#### [Data to examine]
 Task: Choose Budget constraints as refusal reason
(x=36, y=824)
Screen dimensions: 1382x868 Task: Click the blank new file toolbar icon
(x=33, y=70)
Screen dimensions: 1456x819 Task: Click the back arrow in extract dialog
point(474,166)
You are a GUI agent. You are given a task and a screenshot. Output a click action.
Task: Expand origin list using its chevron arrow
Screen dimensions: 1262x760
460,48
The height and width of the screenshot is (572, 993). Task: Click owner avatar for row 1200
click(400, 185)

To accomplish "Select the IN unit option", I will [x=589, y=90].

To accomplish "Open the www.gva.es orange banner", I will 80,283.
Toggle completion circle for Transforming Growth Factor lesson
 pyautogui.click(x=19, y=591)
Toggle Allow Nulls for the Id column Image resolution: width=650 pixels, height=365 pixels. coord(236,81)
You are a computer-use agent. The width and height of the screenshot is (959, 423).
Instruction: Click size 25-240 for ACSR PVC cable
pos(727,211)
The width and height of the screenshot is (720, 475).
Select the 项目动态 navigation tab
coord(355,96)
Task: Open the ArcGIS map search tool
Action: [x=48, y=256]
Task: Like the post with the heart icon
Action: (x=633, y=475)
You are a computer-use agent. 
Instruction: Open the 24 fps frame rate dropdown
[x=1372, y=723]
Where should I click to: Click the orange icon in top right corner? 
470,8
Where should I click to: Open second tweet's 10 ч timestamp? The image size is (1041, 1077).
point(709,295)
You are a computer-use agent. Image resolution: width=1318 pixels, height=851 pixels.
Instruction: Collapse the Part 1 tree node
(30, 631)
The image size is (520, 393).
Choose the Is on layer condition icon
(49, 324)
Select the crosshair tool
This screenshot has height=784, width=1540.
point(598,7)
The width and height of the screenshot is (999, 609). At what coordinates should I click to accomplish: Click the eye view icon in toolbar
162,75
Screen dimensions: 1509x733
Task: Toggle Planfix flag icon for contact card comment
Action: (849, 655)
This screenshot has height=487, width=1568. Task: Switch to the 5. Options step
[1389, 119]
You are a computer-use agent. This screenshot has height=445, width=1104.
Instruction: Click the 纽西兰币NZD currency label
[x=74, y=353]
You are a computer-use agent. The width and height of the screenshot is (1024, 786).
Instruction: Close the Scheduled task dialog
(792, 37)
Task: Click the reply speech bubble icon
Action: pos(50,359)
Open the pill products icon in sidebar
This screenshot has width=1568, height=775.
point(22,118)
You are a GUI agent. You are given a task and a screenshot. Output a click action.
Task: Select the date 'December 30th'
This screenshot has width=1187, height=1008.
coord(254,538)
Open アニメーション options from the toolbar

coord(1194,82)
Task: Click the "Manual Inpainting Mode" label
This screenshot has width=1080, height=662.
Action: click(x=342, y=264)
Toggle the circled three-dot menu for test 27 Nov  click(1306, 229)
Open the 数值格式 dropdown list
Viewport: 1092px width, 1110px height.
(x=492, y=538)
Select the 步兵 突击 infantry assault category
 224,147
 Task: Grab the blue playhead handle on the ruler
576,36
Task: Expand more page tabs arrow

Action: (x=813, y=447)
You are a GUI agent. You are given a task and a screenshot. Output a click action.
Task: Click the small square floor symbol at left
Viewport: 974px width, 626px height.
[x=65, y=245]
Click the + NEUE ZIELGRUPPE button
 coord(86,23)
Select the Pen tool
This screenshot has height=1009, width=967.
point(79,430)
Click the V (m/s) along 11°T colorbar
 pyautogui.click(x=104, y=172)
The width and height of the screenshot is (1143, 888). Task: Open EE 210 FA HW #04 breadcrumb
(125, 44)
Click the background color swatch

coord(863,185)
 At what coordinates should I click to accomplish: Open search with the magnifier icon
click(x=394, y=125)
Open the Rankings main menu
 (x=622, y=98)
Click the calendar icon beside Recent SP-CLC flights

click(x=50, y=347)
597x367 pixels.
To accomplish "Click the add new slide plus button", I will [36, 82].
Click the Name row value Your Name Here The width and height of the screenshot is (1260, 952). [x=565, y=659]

#### [What you should do]
All lines of the data above must be repeated exactly.

#### [Exercise output]
 Task: Choose Budget constraints as refusal reason
(x=36, y=824)
Screen dimensions: 1382x868 Task: Click the blank new file toolbar icon
(x=33, y=70)
Screen dimensions: 1456x819 Task: Click the back arrow in extract dialog
point(474,166)
You are a GUI agent. You are given a task and a screenshot. Output a click action.
Task: Expand origin list using its chevron arrow
Screen dimensions: 1262x760
460,48
The height and width of the screenshot is (572, 993). Task: Click owner avatar for row 1200
click(400, 185)

To accomplish "Select the IN unit option", I will [x=589, y=90].

To accomplish "Open the www.gva.es orange banner", I will 80,283.
Toggle completion circle for Transforming Growth Factor lesson
 pyautogui.click(x=19, y=591)
Toggle Allow Nulls for the Id column Image resolution: width=650 pixels, height=365 pixels. coord(236,81)
You are a computer-use agent. The width and height of the screenshot is (959, 423).
Instruction: Click size 25-240 for ACSR PVC cable
pos(727,211)
The width and height of the screenshot is (720, 475).
Select the 项目动态 navigation tab
coord(355,96)
Task: Open the ArcGIS map search tool
Action: [x=48, y=256]
Task: Like the post with the heart icon
Action: (x=633, y=475)
You are a computer-use agent. 
Instruction: Open the 24 fps frame rate dropdown
[x=1372, y=723]
Where should I click to: Click the orange icon in top right corner? 
470,8
Where should I click to: Open second tweet's 10 ч timestamp? The image size is (1041, 1077).
point(709,295)
You are a computer-use agent. Image resolution: width=1318 pixels, height=851 pixels.
Instruction: Collapse the Part 1 tree node
(30, 631)
The image size is (520, 393).
Choose the Is on layer condition icon
(49, 324)
Select the crosshair tool
This screenshot has height=784, width=1540.
point(598,7)
The width and height of the screenshot is (999, 609). At what coordinates should I click to accomplish: Click the eye view icon in toolbar
162,75
Screen dimensions: 1509x733
Task: Toggle Planfix flag icon for contact card comment
Action: (849, 655)
This screenshot has height=487, width=1568. Task: Switch to the 5. Options step
[1389, 119]
You are a computer-use agent. This screenshot has height=445, width=1104.
Instruction: Click the 纽西兰币NZD currency label
[x=74, y=353]
You are a computer-use agent. The width and height of the screenshot is (1024, 786).
Instruction: Close the Scheduled task dialog
(792, 37)
Task: Click the reply speech bubble icon
Action: pos(50,359)
Open the pill products icon in sidebar
This screenshot has width=1568, height=775.
point(22,118)
You are a GUI agent. You are given a task and a screenshot. Output a click action.
Task: Select the date 'December 30th'
This screenshot has width=1187, height=1008.
coord(254,538)
Open アニメーション options from the toolbar

coord(1194,82)
Task: Click the "Manual Inpainting Mode" label
This screenshot has width=1080, height=662.
Action: click(x=342, y=264)
Toggle the circled three-dot menu for test 27 Nov  click(1306, 229)
Open the 数值格式 dropdown list
Viewport: 1092px width, 1110px height.
(x=492, y=538)
Select the 步兵 突击 infantry assault category
 224,147
 Task: Grab the blue playhead handle on the ruler
576,36
Task: Expand more page tabs arrow

Action: (x=813, y=447)
You are a GUI agent. You are given a task and a screenshot. Output a click action.
Task: Click the small square floor symbol at left
Viewport: 974px width, 626px height.
[x=65, y=245]
Click the + NEUE ZIELGRUPPE button
 coord(86,23)
Select the Pen tool
This screenshot has height=1009, width=967.
point(79,430)
Click the V (m/s) along 11°T colorbar
 pyautogui.click(x=104, y=172)
The width and height of the screenshot is (1143, 888). Task: Open EE 210 FA HW #04 breadcrumb
(125, 44)
Click the background color swatch

coord(863,185)
 At what coordinates should I click to accomplish: Open search with the magnifier icon
click(x=394, y=125)
Open the Rankings main menu
 (x=622, y=98)
Click the calendar icon beside Recent SP-CLC flights

click(x=50, y=347)
597x367 pixels.
To accomplish "Click the add new slide plus button", I will [36, 82].
Click the Name row value Your Name Here The width and height of the screenshot is (1260, 952). [x=565, y=659]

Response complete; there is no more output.